Yemen Rebels on Defensive after Strike Takes Out Leader
Yemen's Huthis suffered a major setback with the killing of their political chief in a Saudi-led air strike, analysts say, in a signal of Riyadh's determination to pursue its military campaign against the rebels.
Saleh al-Sammad, the head of the Iran-backed Huthis' main political body, died on Thursday in a strike in Yemen's western province of Hodeida.
He was the most senior Huthi official killed since a Saudi-led coalition launched its intervention against the Shiite insurgents in March 2015, after they seized control of large parts of Yemen including the capital Sanaa.
Analysts say that despite renewed efforts to find a negotiated solution to the conflict, the latest strike shows not just Riyadh's willingness to continue on the military path, but the coalition's increasing effectiveness.
"There is no other option at this stage," says Mustafa Alani, an analyst at the Gulf Research Center. "The Huthis are not flexible on the political settlement and -- people are not noticing -- there is real progress on the ground for the coalition."
While not often in the spotlight, Sammad was no minor figure. As head of the Huthis' Supreme Political Council, he was in effect the president of the vast areas of Yemen under rebel control.
"This is certainly a key setback," says Adam Baron of the European Council on Foreign Relations. "With regards to targeting Huthi leaders, it represents the biggest hit for the coalition so far -- and suggests their intelligence capabilities are improving."
- Increasing pressure -
Sammad was killed along with six others in the strike, which the Huthis' overall leader, Abdulmalek al-Huthi, said "won't go unanswered."
Another Western expert, speaking on condition of anonymity, says Sammad was a "reasonable" person who had taken part in peace negotiations and that his death is "a setback for prospects for productive talks."
Alani says the hit was part of a trend of targeted strikes by the coalition, with at least 25 field commanders also recently killed.
"It is important," he says. "Those people always have a way to protect themselves and their movements are always top secret because they know they are being targeted. So it is an achievement."
Much international attention has focused on the coalition's air raids, which have been criticized for hitting civilians.

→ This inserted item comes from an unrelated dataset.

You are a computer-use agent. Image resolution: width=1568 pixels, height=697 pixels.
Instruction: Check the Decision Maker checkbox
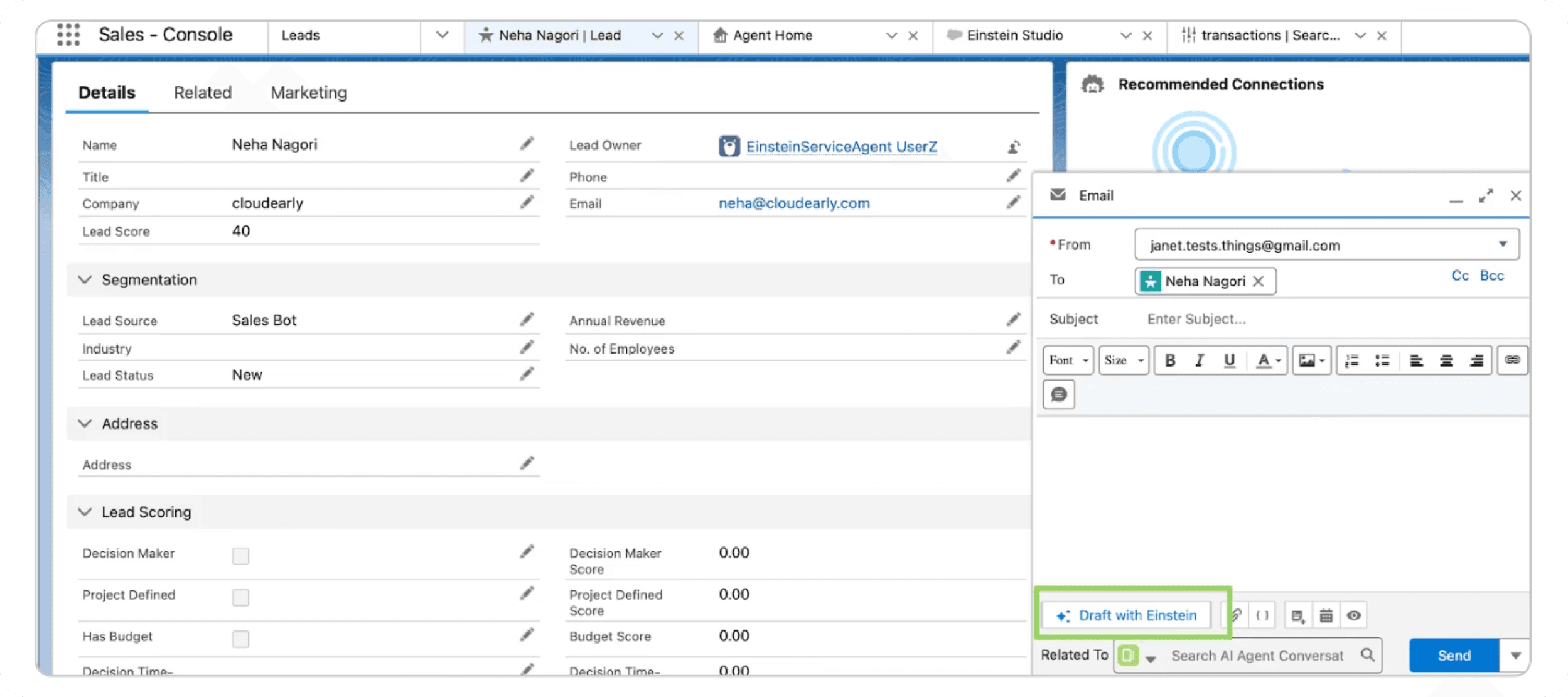click(x=240, y=556)

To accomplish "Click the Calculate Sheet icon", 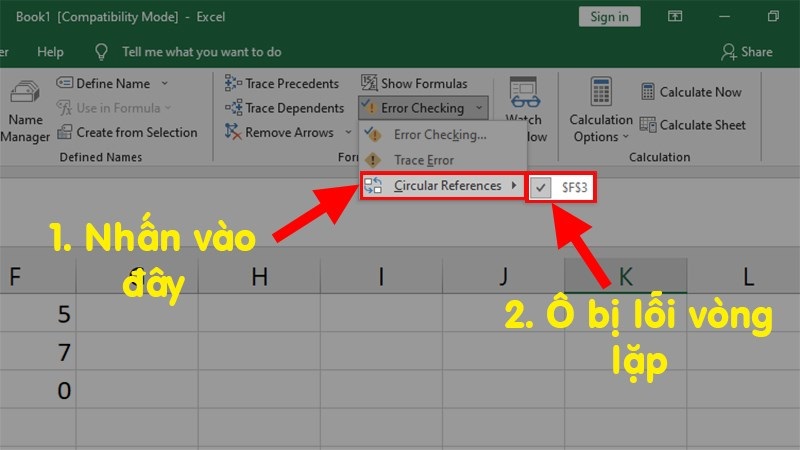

A strike on a wedding on Sunday that rebels blamed on the coalition killed at least 23 people.
But Alani says coalition forces -- who include Saudi and Emirati troops in support of pro-government fighters -- have also been making discreet progress on the ground.

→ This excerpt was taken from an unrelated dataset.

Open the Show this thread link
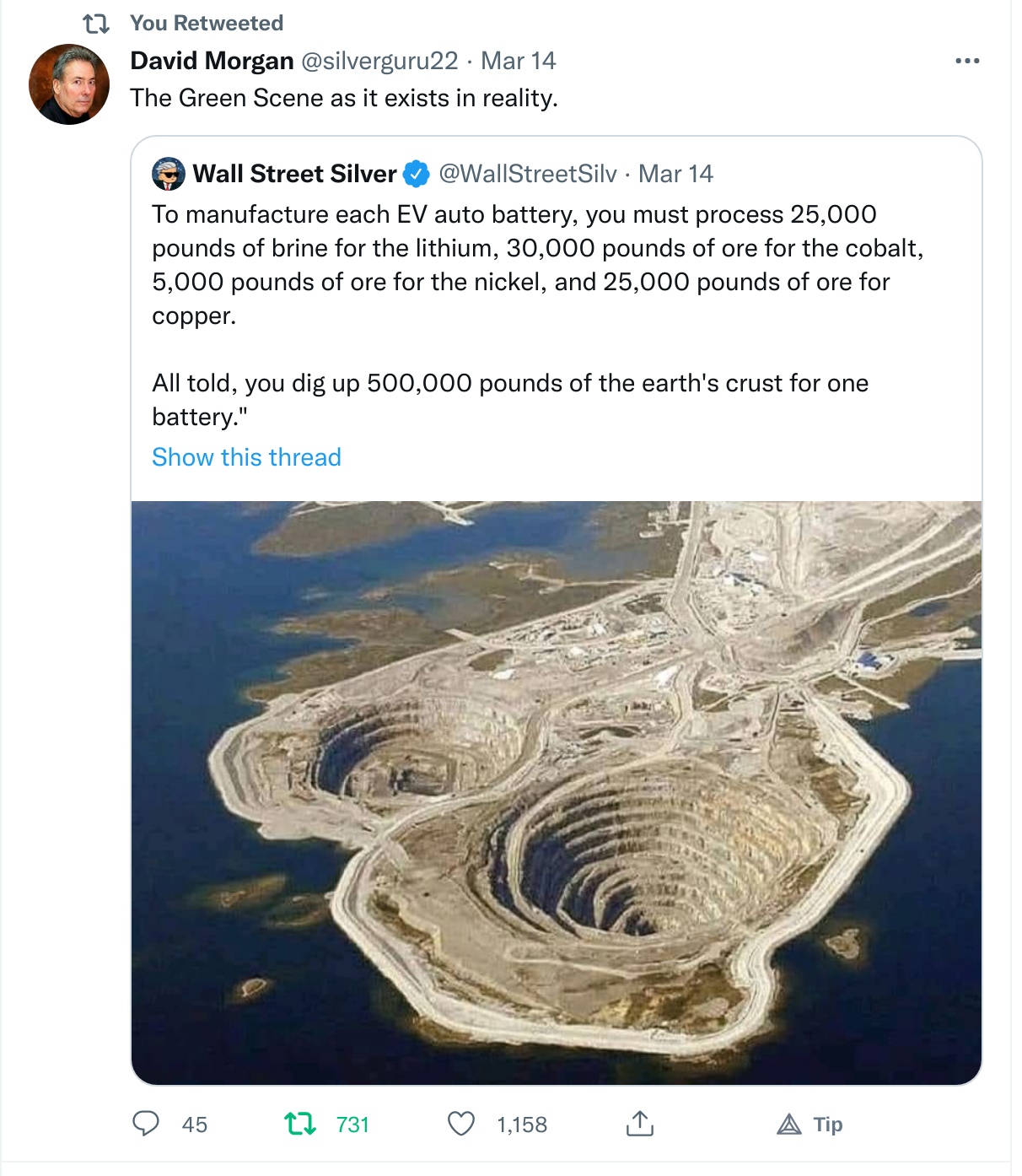 pos(246,457)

"There are not big victories but they are slowly slowly moving towards four major cities in Yemen," he says, including Sanaa, Saada in the Huthis' northern heartland, the economic capital of Taez in the southwest and the Red Sea port city of Hodeida.

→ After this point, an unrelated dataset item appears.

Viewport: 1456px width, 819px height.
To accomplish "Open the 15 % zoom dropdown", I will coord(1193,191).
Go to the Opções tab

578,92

The Huthis in the meantime have intensified ballistic missile attacks into Saudi territory, including several intercepted attacks on Riyadh.
Alani says this is a sign of the increasing pressure on the rebels.
"They are now in a purely defensive position on the ground. They are just trying to maintain their control and there are problems. So the easiest way is to fire missiles... to answer to the pressure on the ground."
- Hope for peace talks? -
The coalition is backing forces loyal to President Abedrabbo Mansour Hadi who was forced into exile by the Huthi advance. His hold on the country is tenuous and there have been suggestions Hadi could be forced out, but for now Riyadh and its allies seem content with their ally.
The Huthis suffered another setback last year with the collapse of their alliance with ex-president Ali Abdullah Saleh, who was gunned down in December following accusations he was ready to strike a deal with Saudi Arabia.
Yemen's civilians meanwhile continue to suffer through one of the world's most devastating conflicts. More than 10,000 people have died since the start of the Saudi-led intervention and tens of thousands have been wounded.
Widespread shortages of food and medicine -- in a country already among the poorest -- have caused what the United Nations has described as the world's worst humanitarian crisis.
A new U.N. peace envoy, Briton Martin Griffiths, vowed earlier this month to make a new push for peace, though all previous efforts at negotiations have failed miserably.
Alani said the latest developments on the ground could finally give some hope of progress.
"He might have more chance now than his predecessors. The Huthis are feeling now they are losing the military battle.... With increasing military pressure, they will be ready to compromise politically."